Yo estoy muy ocupada cumpliendo tareas de máxima prioridad: ver series, mirar el horizonte, acariciar a Coco y revisar el móvil como si fuera una misión secreta.
Porque a veces una se pasa la vida en “modo ya voy, ya voy”...
¡Pues hoy no voy!
Ni al fregadero, ni al tendedero, ni al cajón de los calcetines desaparecidos.
Hoy voy de mí a mí, con escala en el sofá.
Coco me mira con esa carita de “¿seguro que no hay paseo?” y yo le digo:
—Hoy, solo si es para presumir de que no hemos hecho nada.
Y me parece que él está completamente de acuerdo.
He puesto el móvil en silencio, el alma en paz y la sonrisa en marcha.

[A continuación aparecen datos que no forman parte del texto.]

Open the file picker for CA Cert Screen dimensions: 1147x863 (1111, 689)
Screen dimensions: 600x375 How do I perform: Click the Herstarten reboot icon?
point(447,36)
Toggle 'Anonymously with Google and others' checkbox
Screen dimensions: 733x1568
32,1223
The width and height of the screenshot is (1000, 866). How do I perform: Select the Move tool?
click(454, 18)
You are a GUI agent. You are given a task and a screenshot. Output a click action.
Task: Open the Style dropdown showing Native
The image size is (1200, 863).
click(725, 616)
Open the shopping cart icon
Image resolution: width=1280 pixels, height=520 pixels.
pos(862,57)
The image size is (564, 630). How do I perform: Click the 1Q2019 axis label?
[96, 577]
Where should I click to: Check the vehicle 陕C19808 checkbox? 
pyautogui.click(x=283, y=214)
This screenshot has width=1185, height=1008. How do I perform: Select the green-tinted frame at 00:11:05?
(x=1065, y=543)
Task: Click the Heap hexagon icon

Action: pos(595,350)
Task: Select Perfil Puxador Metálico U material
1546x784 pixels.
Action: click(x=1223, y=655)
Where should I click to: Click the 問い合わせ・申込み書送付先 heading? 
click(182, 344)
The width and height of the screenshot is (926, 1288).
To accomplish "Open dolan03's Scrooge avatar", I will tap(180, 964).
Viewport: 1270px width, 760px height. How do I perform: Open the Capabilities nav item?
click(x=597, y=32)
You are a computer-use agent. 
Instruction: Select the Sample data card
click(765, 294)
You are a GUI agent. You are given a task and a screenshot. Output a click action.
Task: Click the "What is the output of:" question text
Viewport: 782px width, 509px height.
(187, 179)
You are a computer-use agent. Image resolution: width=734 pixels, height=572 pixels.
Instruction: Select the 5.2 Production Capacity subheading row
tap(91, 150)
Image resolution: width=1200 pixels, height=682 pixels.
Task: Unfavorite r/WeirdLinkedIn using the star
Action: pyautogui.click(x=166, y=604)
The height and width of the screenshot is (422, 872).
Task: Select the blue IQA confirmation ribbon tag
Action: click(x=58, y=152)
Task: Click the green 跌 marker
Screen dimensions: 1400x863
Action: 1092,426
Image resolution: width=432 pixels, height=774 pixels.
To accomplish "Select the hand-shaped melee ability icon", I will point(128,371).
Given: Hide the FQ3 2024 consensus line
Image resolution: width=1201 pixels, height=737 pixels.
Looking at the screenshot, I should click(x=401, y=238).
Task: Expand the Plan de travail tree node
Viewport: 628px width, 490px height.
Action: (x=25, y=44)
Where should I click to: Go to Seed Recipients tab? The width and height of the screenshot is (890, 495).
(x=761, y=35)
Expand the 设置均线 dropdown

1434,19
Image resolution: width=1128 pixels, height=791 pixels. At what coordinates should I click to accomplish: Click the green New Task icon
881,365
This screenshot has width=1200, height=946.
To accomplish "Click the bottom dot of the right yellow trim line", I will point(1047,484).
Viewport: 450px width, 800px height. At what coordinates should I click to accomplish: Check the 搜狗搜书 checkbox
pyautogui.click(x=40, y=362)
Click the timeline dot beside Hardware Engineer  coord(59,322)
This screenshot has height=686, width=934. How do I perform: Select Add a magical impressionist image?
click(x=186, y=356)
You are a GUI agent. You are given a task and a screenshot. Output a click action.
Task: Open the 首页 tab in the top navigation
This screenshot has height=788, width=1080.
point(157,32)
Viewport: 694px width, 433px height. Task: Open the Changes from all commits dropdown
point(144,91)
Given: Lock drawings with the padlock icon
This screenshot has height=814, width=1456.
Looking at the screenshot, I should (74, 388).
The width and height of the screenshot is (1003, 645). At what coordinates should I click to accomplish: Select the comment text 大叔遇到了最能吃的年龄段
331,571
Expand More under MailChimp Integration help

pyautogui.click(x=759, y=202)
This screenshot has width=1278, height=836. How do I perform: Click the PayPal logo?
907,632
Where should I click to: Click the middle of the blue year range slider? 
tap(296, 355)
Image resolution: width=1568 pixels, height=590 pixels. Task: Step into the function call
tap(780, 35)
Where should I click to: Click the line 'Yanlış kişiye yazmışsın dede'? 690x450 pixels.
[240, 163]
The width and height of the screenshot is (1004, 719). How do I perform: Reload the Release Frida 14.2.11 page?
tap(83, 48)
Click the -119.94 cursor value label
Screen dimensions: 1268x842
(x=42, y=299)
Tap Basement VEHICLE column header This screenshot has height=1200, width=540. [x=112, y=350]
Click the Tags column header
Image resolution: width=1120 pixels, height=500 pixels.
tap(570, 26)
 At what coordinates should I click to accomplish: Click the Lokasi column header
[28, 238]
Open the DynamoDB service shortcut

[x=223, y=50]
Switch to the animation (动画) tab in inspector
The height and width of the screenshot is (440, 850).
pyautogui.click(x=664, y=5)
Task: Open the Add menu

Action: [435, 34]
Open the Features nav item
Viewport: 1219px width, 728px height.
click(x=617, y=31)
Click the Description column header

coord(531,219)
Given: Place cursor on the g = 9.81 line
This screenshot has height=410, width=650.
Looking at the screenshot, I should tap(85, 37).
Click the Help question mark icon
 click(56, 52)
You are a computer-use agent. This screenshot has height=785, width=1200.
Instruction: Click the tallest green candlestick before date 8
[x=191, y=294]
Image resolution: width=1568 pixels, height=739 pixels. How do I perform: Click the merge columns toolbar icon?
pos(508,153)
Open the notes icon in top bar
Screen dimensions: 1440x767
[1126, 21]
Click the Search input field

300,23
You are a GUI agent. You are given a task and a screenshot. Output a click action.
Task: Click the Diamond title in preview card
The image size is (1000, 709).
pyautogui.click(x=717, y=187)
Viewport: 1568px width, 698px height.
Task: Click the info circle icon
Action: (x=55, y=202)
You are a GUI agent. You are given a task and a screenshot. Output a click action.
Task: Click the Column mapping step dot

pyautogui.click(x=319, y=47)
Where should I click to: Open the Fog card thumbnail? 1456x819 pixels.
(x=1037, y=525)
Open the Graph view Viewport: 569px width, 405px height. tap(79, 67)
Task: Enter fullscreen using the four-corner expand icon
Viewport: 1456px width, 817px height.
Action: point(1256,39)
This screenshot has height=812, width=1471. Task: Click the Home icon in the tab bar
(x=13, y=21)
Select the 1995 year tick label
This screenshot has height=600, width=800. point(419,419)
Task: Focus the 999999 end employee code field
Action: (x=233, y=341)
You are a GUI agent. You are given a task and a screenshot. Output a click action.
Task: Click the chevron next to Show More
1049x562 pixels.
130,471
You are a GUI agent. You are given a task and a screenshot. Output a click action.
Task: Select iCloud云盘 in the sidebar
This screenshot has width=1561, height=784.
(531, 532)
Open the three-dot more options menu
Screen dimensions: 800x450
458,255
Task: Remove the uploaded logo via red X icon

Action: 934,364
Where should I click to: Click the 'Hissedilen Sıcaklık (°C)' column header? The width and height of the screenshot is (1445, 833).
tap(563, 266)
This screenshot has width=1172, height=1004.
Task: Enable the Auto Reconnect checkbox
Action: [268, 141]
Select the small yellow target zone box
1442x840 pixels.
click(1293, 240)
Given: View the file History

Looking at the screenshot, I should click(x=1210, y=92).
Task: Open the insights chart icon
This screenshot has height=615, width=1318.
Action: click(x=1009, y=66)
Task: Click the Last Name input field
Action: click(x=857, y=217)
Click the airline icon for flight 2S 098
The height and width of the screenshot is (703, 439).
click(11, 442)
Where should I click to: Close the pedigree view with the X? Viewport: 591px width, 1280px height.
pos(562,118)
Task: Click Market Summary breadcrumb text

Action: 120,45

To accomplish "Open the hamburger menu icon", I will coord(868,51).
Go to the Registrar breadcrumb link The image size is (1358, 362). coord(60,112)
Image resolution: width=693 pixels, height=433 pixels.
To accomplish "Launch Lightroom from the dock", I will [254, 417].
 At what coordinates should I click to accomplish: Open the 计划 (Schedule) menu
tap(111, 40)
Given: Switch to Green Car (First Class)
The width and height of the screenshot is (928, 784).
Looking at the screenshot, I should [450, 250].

Y si alguien toca la puerta, que espere: aquí se está celebrando el Festival Internacional del No Hacer Nada, edición especial “Amalia y Coco 2025”. 🏆
Así que sí: me quedo en huelga doméstica.
El mando, el termo, el sofá y yo.
Y Coco, claro, supervisando desde su rincón, con cara de “esto sí que es vida”. 🐾
Un domingo glorioso y sin remordimientos.
Porque limpiar puede esperar,
¡pero vivir, reír y vaguear con estilo, eso no se pospone!
Y al que no le guste… que venga y me barra la terraza.